__Extrait du document__:
^^^^^^^^^^^^^^^^

Je n'ai aucune idée de ce que je ferai après. Je fais des projets mais je ne sais jamais, avant de commencer à travailler, ce que je ferai. Les projets ne sont pas faits pour être suivis. Les projets sont faits pour avoir un point de départ. J'aime toujours faire des figurines, mais j'ai tant d'idées que je suivrai les idées qui sont les plus insistantes, celles qui m'appellent le plus fort, et qui me rendent la plus curieuse. J'aimerais revenir au travail d'installation. Cela pourrait être avec des figurines, je ne suis pas sûre. J'ai d'autres idées pour des formes plus abstraites, qui seraient des vaisseaux, en laine feutrée et crochetés, comme des tasses à café géantes qui ne servent à rien. Parfois il y a des figurines qui émergent des vaisseaux. Ceux-ci sont à divers stades de formation, certains hauts, d'autres courts et gros, toujours avec une forme qui se dissout vers le haut. On dirait qu'elle fond et perd son but d'origine pour devenir autre chose. Je pense que ces formes parlent du changement, ce qui est la seule constante dans la vie. Mais je ne peux pas connaitre la signification ou l'objectif de ce travail avant de le faire.

Parfois au cours de la réalisation, je comprends de quoi il pourrait s'agir. On dirait que mon inconscient s'exprime quand je travaille et ensuite je comprends ce qui se passe. En faisant ces formes distordues, exagérées, je me rappelle ma mère et sa porcelaine rococo pleine de courbes, de formes délicates hautement décoratives. Ces objets se sont imprimés dans ma mémoire et je peux encore les voir, merveilleuses formes délicates et fragiles. En faisant ces objets, j'ai voulu pousser les formes vers quelque chose d'extrême, d'original, les exagérer et les distordre, les rendre plus grandes et plus fortes, les amener vers une nouvelle sorte de vie. Quand les choses sont plus grandes, exagérées et distordues, nous les voyons de façons différentes et nous pensons de façons différentes. Un objet banal peut sembler très important quand il est fait de matériaux et de taille inhabituels. J'aime créer des questions dans mon travail et de l'étonnement chez le spectateur. Je veux les faire pendre du plafond, sortir des murs, reposer au sol de sorte que le spectateur puisse être avec eux, qu'il interagisse avec eux et soit confronté à eux. Je veux que cela soit une expérience, et pas seulement une promenade à travers une exposition.

^^^^^^^^^^^^^^^^

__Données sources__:
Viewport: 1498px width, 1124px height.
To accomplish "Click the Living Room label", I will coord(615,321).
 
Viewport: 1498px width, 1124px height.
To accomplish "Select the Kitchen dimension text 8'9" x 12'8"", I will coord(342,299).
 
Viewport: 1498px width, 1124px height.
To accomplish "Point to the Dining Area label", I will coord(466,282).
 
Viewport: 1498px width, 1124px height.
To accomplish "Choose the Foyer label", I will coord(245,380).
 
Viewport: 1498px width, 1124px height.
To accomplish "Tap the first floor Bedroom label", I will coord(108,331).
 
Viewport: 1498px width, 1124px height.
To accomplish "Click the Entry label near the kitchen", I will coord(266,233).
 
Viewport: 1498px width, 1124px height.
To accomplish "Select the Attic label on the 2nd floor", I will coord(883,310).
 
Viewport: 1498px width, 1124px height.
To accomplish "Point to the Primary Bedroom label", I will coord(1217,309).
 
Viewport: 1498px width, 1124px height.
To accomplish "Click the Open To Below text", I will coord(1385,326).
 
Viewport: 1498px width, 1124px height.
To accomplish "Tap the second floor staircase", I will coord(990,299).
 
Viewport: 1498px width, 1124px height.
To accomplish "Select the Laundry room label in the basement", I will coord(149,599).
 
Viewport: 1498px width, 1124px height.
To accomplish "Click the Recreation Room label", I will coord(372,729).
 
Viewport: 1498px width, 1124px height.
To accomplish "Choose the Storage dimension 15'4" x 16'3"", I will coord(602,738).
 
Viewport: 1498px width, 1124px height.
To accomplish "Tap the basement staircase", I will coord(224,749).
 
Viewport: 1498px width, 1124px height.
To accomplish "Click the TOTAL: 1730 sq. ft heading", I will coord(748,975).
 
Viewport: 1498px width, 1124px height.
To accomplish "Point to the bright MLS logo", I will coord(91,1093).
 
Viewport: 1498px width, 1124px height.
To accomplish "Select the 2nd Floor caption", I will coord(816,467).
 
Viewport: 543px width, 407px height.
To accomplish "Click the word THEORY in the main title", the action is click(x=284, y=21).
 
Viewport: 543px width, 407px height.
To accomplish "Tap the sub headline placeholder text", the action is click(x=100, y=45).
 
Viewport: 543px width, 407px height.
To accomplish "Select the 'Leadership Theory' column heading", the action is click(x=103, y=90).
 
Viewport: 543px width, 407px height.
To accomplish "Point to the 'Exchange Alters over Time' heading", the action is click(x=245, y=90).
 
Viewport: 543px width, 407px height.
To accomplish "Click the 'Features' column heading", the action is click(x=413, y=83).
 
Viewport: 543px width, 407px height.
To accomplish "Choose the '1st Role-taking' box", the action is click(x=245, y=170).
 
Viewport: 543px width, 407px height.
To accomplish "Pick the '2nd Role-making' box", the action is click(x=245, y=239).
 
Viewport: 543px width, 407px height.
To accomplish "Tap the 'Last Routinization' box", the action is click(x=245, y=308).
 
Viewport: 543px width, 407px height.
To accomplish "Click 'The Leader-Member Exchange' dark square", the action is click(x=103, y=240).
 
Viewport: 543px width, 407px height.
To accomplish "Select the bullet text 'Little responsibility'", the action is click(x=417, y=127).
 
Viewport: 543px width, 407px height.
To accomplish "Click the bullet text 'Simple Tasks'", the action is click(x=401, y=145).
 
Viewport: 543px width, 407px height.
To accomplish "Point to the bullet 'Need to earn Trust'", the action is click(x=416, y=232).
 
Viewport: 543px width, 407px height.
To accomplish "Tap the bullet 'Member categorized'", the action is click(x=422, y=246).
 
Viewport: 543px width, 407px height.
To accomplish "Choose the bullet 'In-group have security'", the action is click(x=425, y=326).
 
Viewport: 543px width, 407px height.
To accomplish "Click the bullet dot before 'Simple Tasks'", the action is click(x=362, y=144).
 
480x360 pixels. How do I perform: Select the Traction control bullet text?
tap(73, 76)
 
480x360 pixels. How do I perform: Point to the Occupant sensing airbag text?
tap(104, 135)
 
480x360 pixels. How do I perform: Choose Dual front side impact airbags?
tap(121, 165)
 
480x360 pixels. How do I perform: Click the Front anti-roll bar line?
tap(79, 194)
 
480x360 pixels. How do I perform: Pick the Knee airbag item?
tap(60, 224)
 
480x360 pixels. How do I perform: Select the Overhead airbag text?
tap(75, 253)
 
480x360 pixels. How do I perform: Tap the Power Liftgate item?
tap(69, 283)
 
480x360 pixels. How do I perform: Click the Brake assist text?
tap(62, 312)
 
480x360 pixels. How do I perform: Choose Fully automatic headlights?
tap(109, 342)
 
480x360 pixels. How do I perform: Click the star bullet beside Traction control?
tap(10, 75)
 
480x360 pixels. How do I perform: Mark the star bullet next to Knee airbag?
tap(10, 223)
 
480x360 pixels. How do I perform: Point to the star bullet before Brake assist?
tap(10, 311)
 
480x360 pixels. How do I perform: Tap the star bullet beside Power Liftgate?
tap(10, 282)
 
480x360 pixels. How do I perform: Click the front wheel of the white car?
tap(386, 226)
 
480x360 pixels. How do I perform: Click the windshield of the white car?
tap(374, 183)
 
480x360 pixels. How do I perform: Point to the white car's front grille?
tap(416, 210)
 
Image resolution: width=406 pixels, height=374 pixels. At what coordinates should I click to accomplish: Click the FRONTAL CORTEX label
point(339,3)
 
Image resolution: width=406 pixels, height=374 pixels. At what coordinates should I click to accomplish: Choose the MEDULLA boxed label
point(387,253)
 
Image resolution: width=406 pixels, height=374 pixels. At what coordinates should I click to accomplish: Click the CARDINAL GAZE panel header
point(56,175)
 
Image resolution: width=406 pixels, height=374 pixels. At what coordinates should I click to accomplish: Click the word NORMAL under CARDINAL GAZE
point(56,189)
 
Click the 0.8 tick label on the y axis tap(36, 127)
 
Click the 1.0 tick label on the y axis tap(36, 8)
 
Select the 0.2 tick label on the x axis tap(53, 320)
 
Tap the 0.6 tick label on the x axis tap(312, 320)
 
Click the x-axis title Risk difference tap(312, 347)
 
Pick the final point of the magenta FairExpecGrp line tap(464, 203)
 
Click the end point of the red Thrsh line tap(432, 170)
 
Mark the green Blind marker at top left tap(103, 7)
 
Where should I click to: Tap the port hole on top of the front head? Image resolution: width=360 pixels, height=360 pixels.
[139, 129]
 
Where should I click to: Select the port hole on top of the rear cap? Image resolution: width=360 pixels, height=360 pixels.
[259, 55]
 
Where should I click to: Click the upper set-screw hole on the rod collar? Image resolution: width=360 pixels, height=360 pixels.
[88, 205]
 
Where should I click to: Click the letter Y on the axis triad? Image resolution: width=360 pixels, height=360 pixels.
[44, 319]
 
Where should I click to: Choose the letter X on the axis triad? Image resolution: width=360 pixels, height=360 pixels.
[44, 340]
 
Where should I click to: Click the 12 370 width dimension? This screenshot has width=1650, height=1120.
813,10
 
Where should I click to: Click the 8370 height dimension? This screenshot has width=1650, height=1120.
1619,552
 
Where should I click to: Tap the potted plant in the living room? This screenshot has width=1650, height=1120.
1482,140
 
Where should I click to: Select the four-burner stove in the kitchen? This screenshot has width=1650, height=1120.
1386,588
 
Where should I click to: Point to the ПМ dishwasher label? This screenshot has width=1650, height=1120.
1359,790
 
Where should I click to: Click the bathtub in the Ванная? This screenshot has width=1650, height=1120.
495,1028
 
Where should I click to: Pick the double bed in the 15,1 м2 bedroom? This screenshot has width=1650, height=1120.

^^^^^^^^^^^^^^^^

__Consigne__:
Reprenez l'extrait sur la création de figurines et de vaisseaux en laine feutrée en poursuivant le récit après sa dernière phrase. Les entrées ne jouent aucun rôle dans cet exercice.

__Résultat attendu__:
Je veux que les gens s'assoient sur le sol avec ces formes, les touchent, se lèvent et se cognent dedans, sentent les textures, la rondeur, la douceur. Il y aura des mots cousus sur chacune d'elles. Des mots pour se rappeler, des mots importants. Des mots comme "pardon", "gratitude".
A force d'avoir une vie avec tant de gens et de situations qui ne sont pas normales et de devoir apprendre ce qui se passe, que faire, comment s'occuper de la personne et de la situation, j'ai constaté que le difficile et l'anormal créent chez moi le plus de changement et de croissance. C'est pourquoi je veux présenter un travail qui semble anormal, conflictuel et qui montre un monde avec beaucoup de questions sans réponses.
Je me souviens d'une chose que j'ai apprise quand j'étais enfant et qui a toujours été important pour mon travail.

Réconforte celui qui est perturbé et perturbe celui qui est à l'aise.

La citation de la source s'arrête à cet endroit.